Wealth Management

(New York)

The fiduciary rule has been dead for about six months now—much to the delight of most advisors. However, in what we feel was an inevitable development, the rule is starting to make a comeback. With the new SEC best interest rule getting a lot of negative feedback from all sides, it seemed very likely that states would take matters into their own hands and development states-level fiduciary rules. That is exactly what is happening. New Jersey is now working on a fiduciary rule of its own and it seems likely many other states will follow suit. If that transpires, advisors could face a patchwork of national rules that would make compliance a nightmare.
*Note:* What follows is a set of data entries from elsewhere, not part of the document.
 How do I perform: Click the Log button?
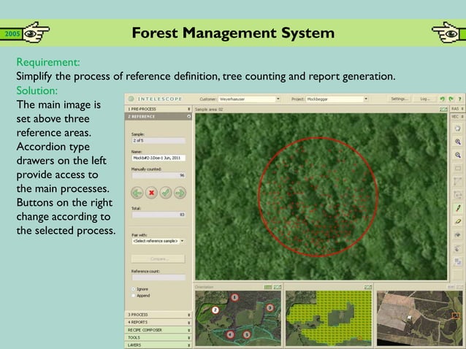coord(424,99)
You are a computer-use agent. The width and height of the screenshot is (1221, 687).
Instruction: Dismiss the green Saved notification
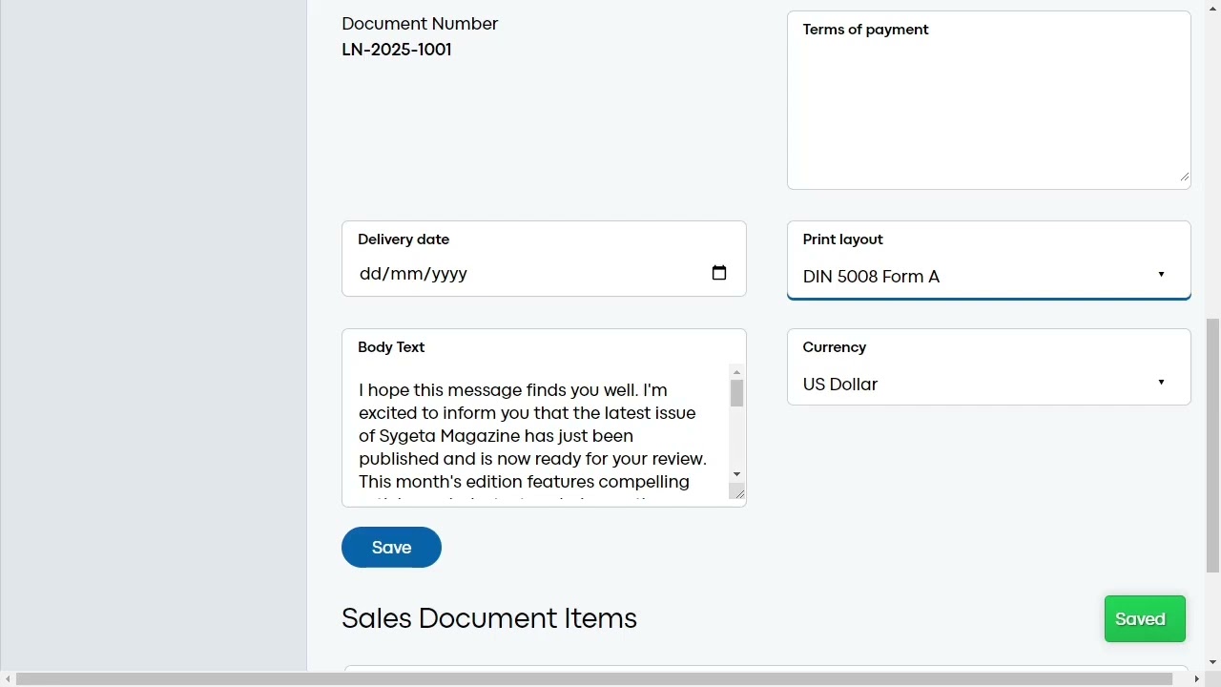(x=1145, y=619)
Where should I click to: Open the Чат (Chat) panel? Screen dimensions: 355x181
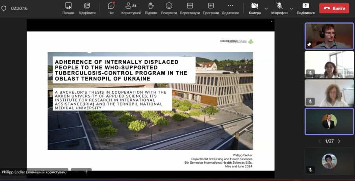111,8
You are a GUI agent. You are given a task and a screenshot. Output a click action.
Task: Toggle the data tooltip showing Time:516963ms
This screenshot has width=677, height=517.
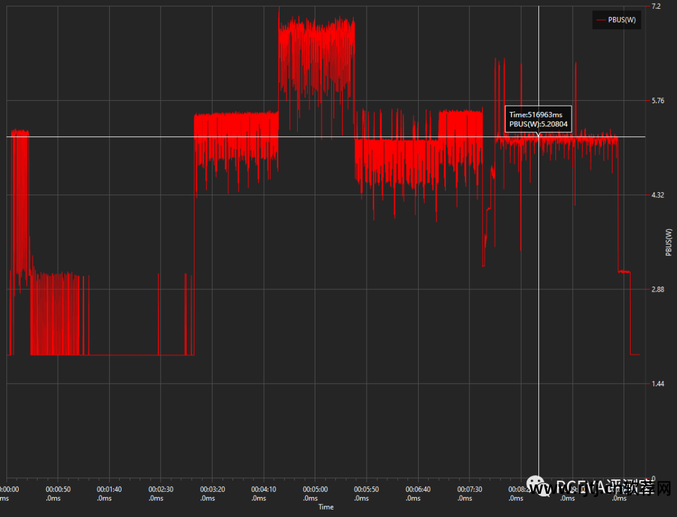click(538, 115)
FINSUM: This was inevitable. States feel like the SEC’s rule is not as rigorous in its protections as the DOL rule was, and thus they feel they need to take matters into their own hands.

(New York)

One of the very interesting aspects—which is thoroughly underreported—is that despite the rise of ETFs, mutual funds have held a major portion of market share in the advisor allocation business. One of the trends which has emerged is that the growth of ETFs has not really cost mutual funds as much as one would expect. Rather, advisors have just started to use them in different ways. ETFs are seen as better for broad passive exposure, but when it comes to active management, mutual funds are seen as the superior choice. This helps explain why smart beta and other forms of active ETFs have been relatively unsuccessful.

FINSUM: It is not mutual funds that have suffered from the shift to ETFs, rather it has been variable annuities and individual stocks. This is a quite a positive development for the asset management industry, in our opinion.


Brokers pay attention—a major loophole in the SEC’s best interest rule has just become apparent. One of the industry’s big complaints about the BI rule has been that it seeks to govern the use of the “advisor” title. Well, until now it seems that everyone had missed a key loophole in the rule. When the SEC drafted it, it allowed for dually-registered advisors/B-Ds to call themselves advisors even when they are carrying on brokerage business. 61% of registered reps work at dually-registered firms, meaning this aspect of the rule is mostly a moot point for the majority of advisors. According to Michael Kitces, famed advisor and wealth management commentator, “The rule literally doesn’t apply to most advisers”.

FINSUM: This is one of those bombshell realizations that seems to happen when a new rule is 1,000+ pages long—you miss things.